Well, the bastards are back together again, apparently with no consideration for my professional credibility.  How very dare they.

So what were Geoff Rickly and co. actually like?  My notes from that interview write Geoff himself off as a bit of a wanker and Thursday’s live performance was… interesting…

“From the moment the first impenetrable chord sank down onto the crowd from the speakers right to the final beseeching request for us to Party Like It’s 1999 (when most of their audience would’ve been about 7/8) Thursday maintained a good, solid set and an energetic on-stage presence. I think the best bit was when the lead singer swung his microphone around by the lead and hit himself in the head.”

“Ugliest moment of whole gig: ‘We’re from New Jersey – have any of you been to New Jersey?’ ::mindless universal screaming from crowd:: ‘It’s a dirty fucking cesspool, and I think that’s why it makes great bands like My Chemical Romance – ‘ ::huge amounts of screaming:: ‘ – just like London, right?’ Cue gut-wrenching silence.”

As for Rickly himself: “I would expect less attitude from Elton bloody John.  If I’d known I was being granted an audience with such an esteemed personage as Mr Rickly, I would have practised my curtseys.  You’d almost think his band was any f*cking good, but: no.  Mediocre in the extreme.”

I’d love to predict that my assessment was no longer correct and that Rickly is now an interesting and personality-rich human being with whom I would happily spend quality time, but I very much doubt that continuing to sell albums and put bums on seats will have done that to him.

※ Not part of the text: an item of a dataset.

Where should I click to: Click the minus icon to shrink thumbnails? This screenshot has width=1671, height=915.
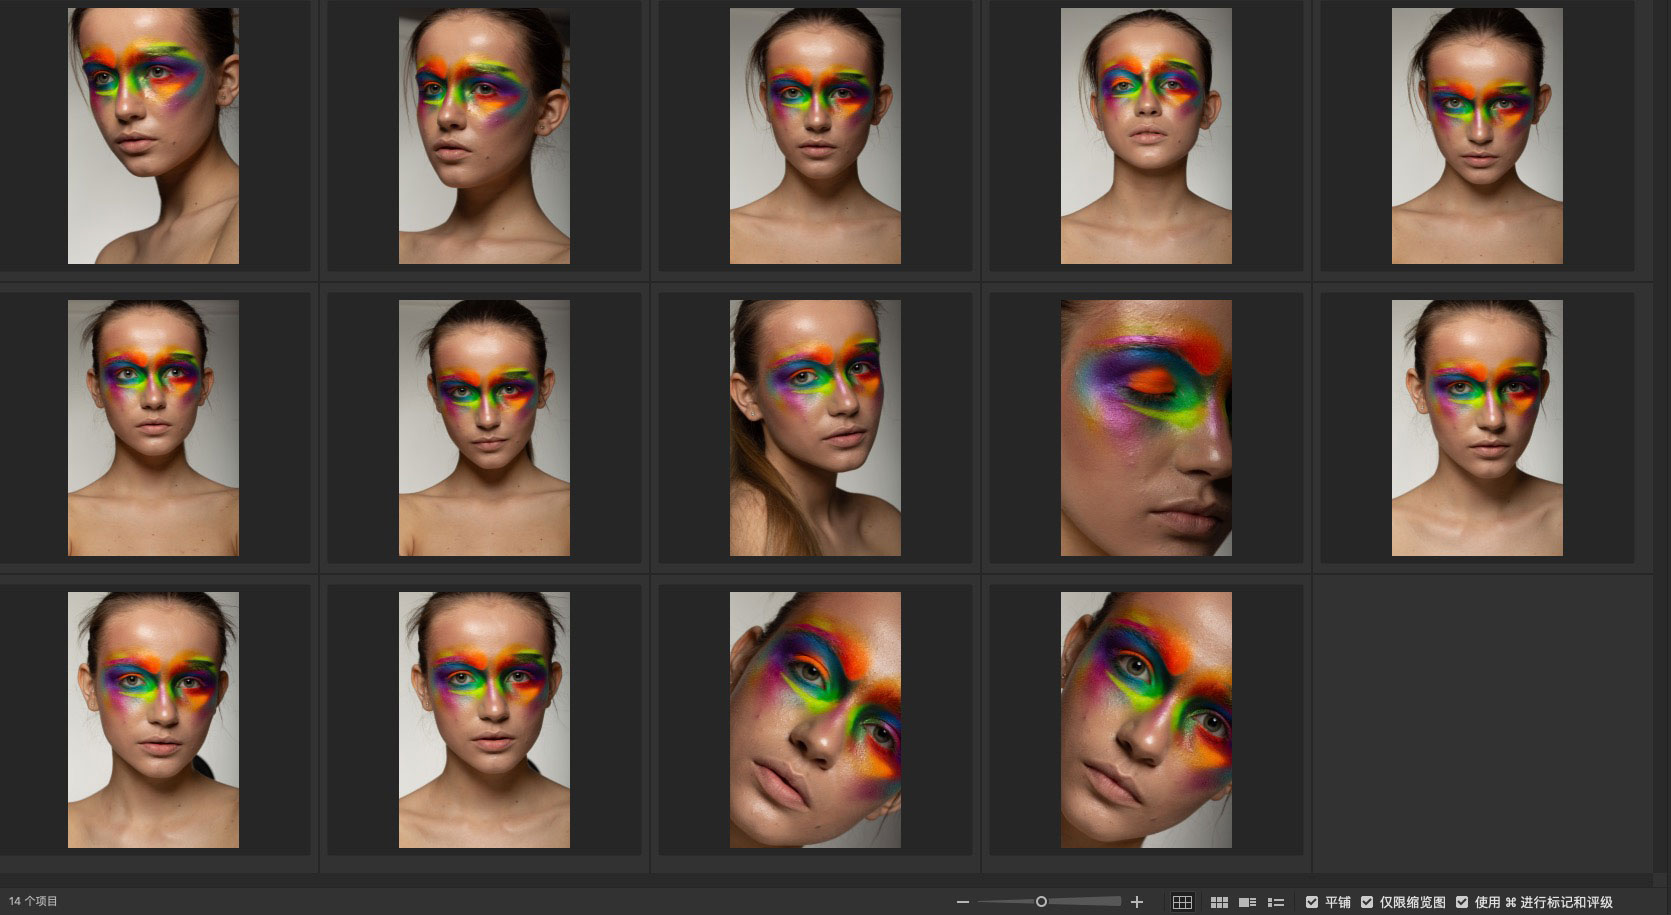(962, 902)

His band, however, has at least got vaguely less common-place. The rest of the outfit is wholly sound, with some great hooks and interesting bass work. I doubt this has anything to do with him, since his singing is still flat, reedy and out of tune. He also seems to like wailing into the microphone from the other end of an empty swimming pool.

Still, I suppose every band needs a frontman. I do begrudgingly recommend this album, but preview a few tracks first if you can – just to make sure you can see past the pointless wailing emo at the front.